I like practicing mindfulness meditation, which focuses on cultivating an awareness of my thoughts, emotions, and physical sensations. For years, meditation frustrated me. But as my beliefs about the practice have changed, I’ve meditated more consistently and felt better afterwards.

These are 5 beliefs I have about meditation that I didn’t believe in 2019. While etched in text, they’re not etched in stone. I’m excited to see how these beliefs change in 2021. This is a snapshot, not the whole story.
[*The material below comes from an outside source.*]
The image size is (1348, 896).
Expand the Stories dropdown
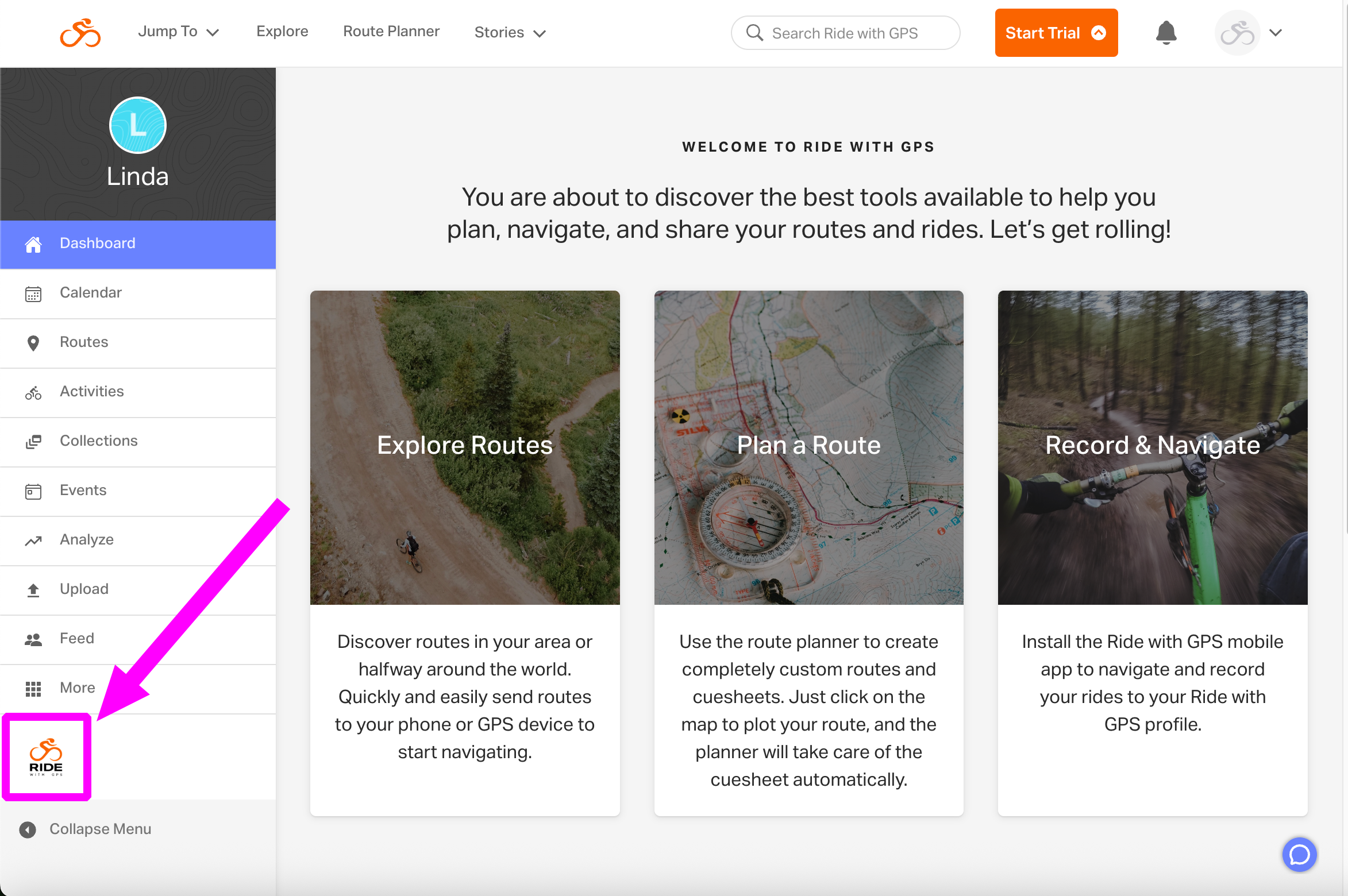click(x=510, y=33)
  1. Meditation is not about attaining a perfectly peaceful mind. In fact, I don’t think it is about creating a particular state of mind at all. Trying to do that frustrates the process for me entirely. Effort creates separation between what is happening while I meditate and what I want to happen. This effort requires thinking, and thinking takes me out of the role of the observer and into the role of the doer. Not a place I want to be. Instead, meditation is about giving the mind space to move freely and my awareness a chance to simply watch it happen. I use the app Headspace, but it took years to understand the power of the name itself.
  2. Meditation is not about feeling Zen. While being frustrated by pursuing peace is not pleasant, my awareness of that frustration while meditating is great. I read somewhere that the thought of enlightenment keeps us from being enlightened. I am not trying to reach a peaceful Zen state because that is a thought that takes me out of the moment. And it’s also easy to mistake a Zen state with dissociation, which is not helpful to engaging with life after the session. Meditation is about watching the negative self-talk, seeing the stories my mind plays on repeat, recognizing the physical discomfort. Not ruminating on it, but seeing it for what it is, embracing it, and then letting it go and returning to the breath or the senses.
  3. The most frustrating meditation sessions are the most helpful. Seeing the chaos is wonderful. When I feel my mind racing and my breath ignored while meditating, I  get curious and watch, without trying to change it. When I don’t push back, the chatter slowly quiets down. The chatter never goes silent, and worrying about that is counterproductive. The beauty is in how it quiets and dims at all.
  4. Meditation is more beneficial when done more frequently. I used to think that meditation was like riding a bike. Learn how to do it once and you keep the skill, that feeling, forever. I don’t believe that anymore. My mind and body are always growing, changing, working. So cultivating awareness requires consistent growth, change, and work as well. Meditating 10 minutes a day is better than one hour-long meditation session a week. Two 15-minute meditations are more helpful than one 30-minute session. The frequency helps cultivate the awareness for when I need it most: in stressful and trying moments when I’m not in a calm, peaceful state. Meditation is not to feel good. It’s to observe and accept when I’m feeling bad.
  5. Meditation is not something to get good at. The practice is the whole point. Some people play football to win a championship. Well, with meditation, the practice is the workout, practice, playoffs, and championship all collapsed into one. It’s the whole experience. I am skeptical now when my mind says, “I should skip a day because I’m getting good at this.” That misses the mark entirely. Consistent practice, no expectations. Just keep showing up.

On Giving

Years from now, we are unlikely to remember the gifts we received today. But we will remember the feeling of being seen by a person who was generous enough to give something — kind words, time, a note, a donation, food, an item. And that feeling is priceless; it does not require money to create and lasts a lifetime when done right.